Task goal:
Find every line in the data below that contains the string "Viewport", and copy each of those lines in full.

-- BEGIN --

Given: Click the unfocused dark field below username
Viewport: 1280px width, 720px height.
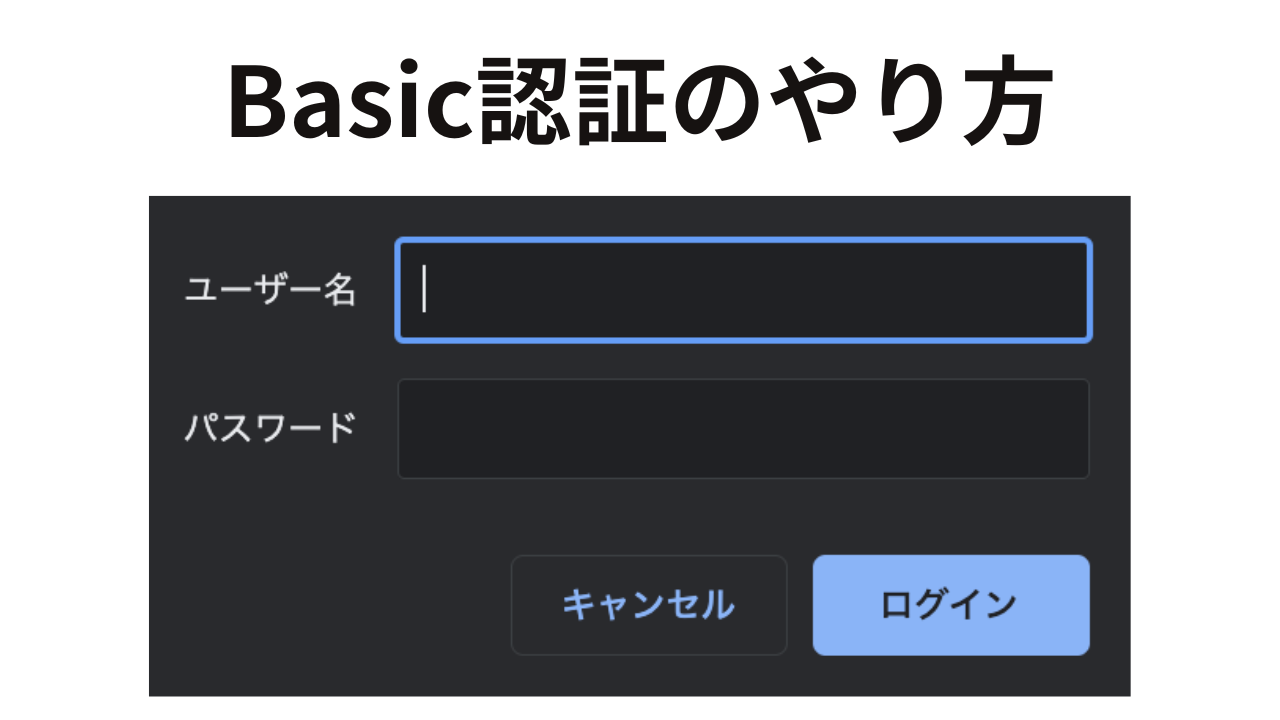Looking at the screenshot, I should click(x=743, y=429).
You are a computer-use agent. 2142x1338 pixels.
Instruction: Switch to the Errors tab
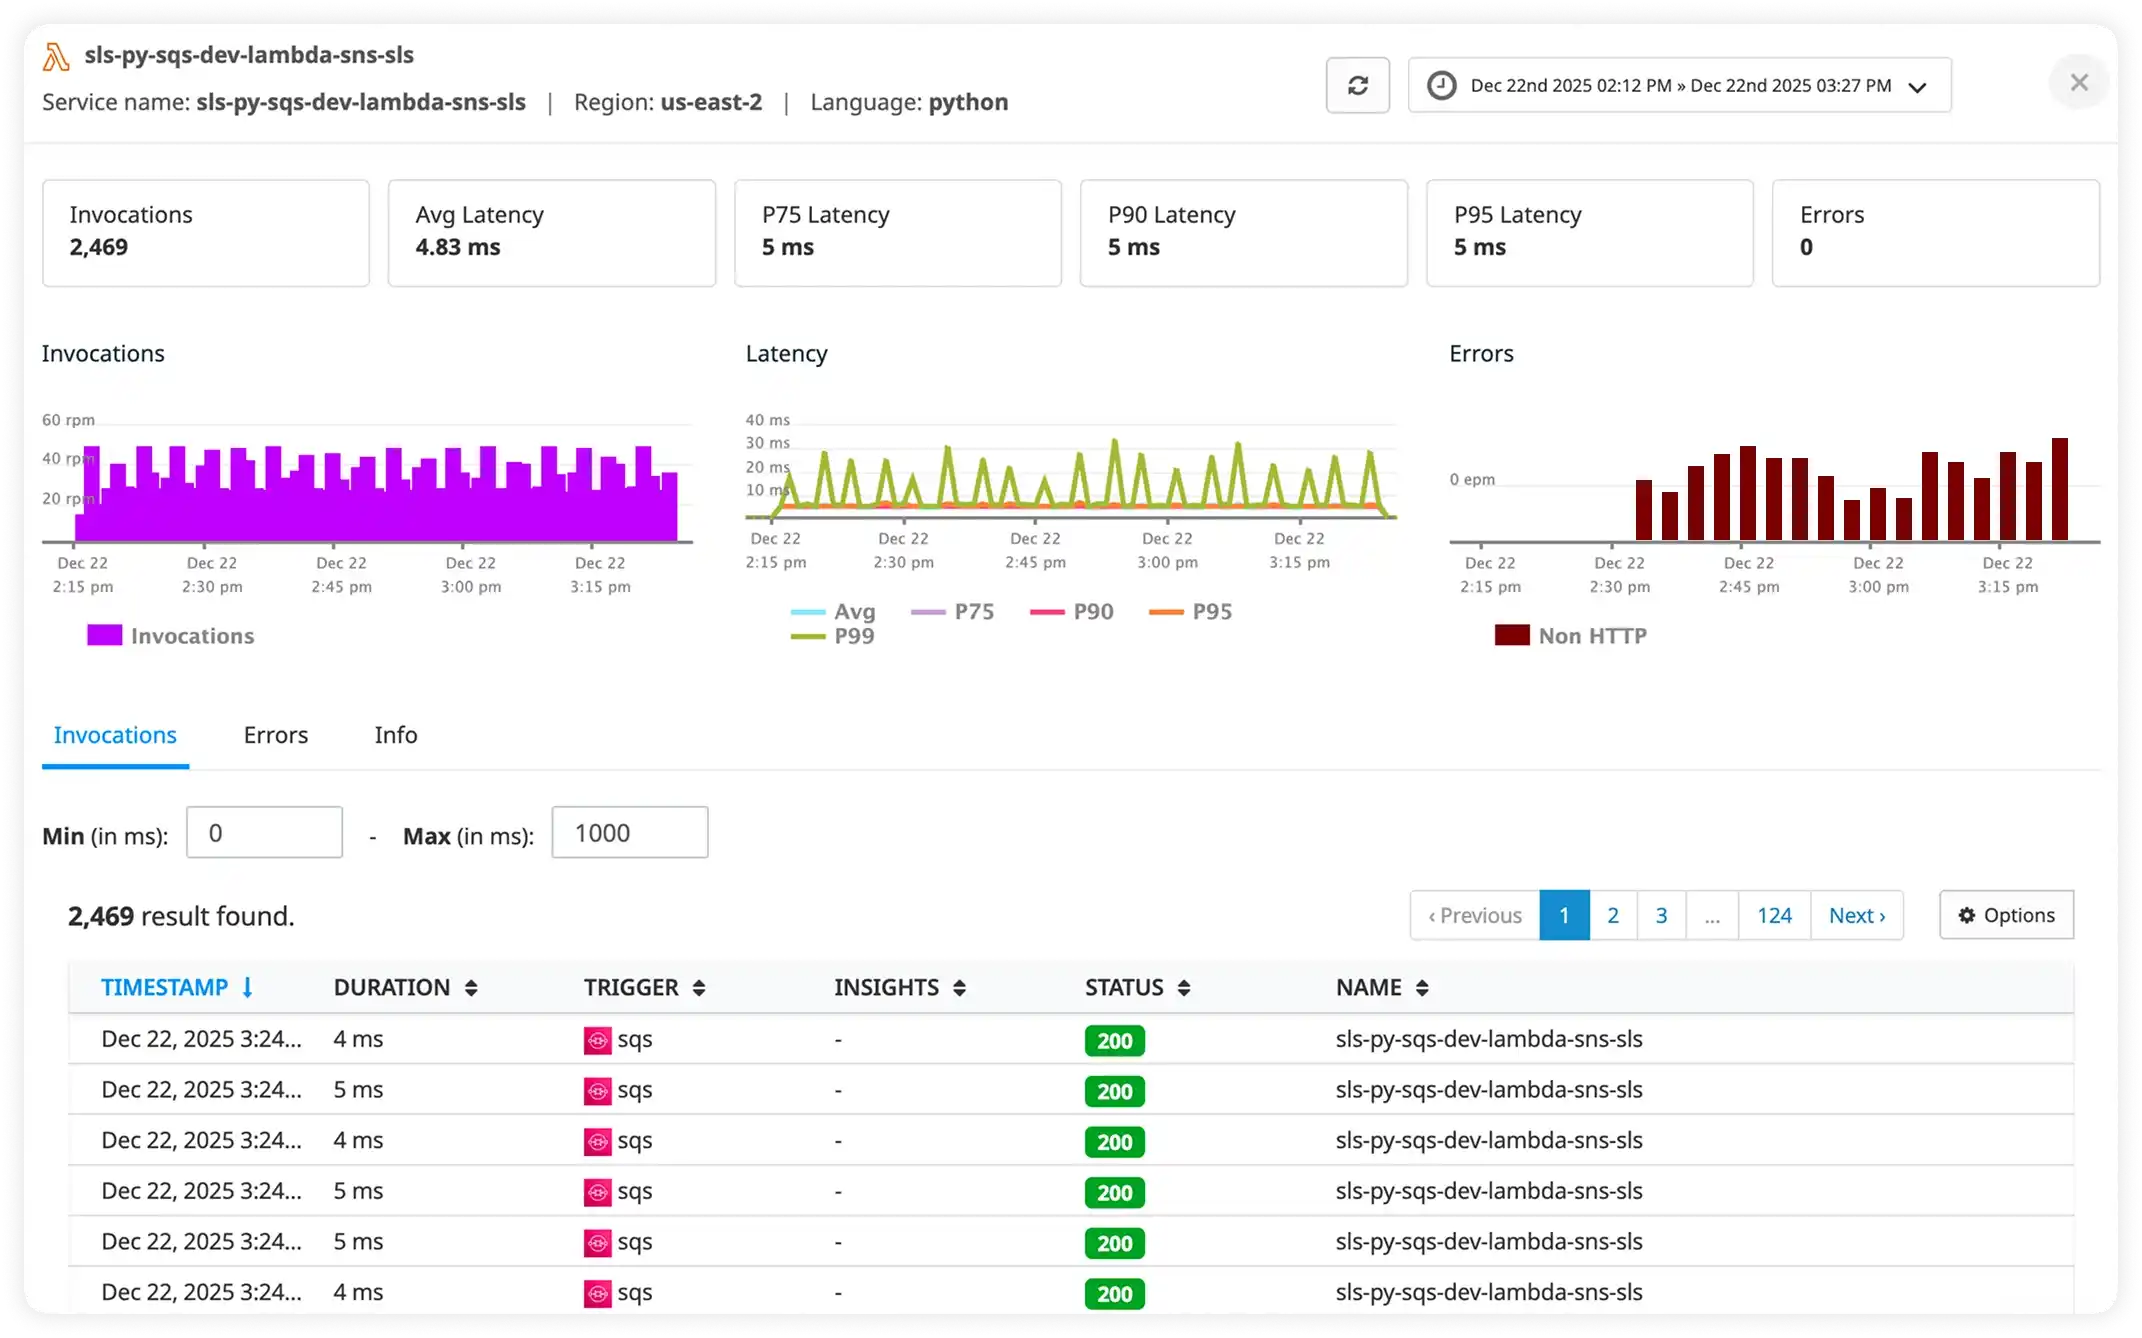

-- END --

Solved exercise:
Viewport: 1280px width, 720px height.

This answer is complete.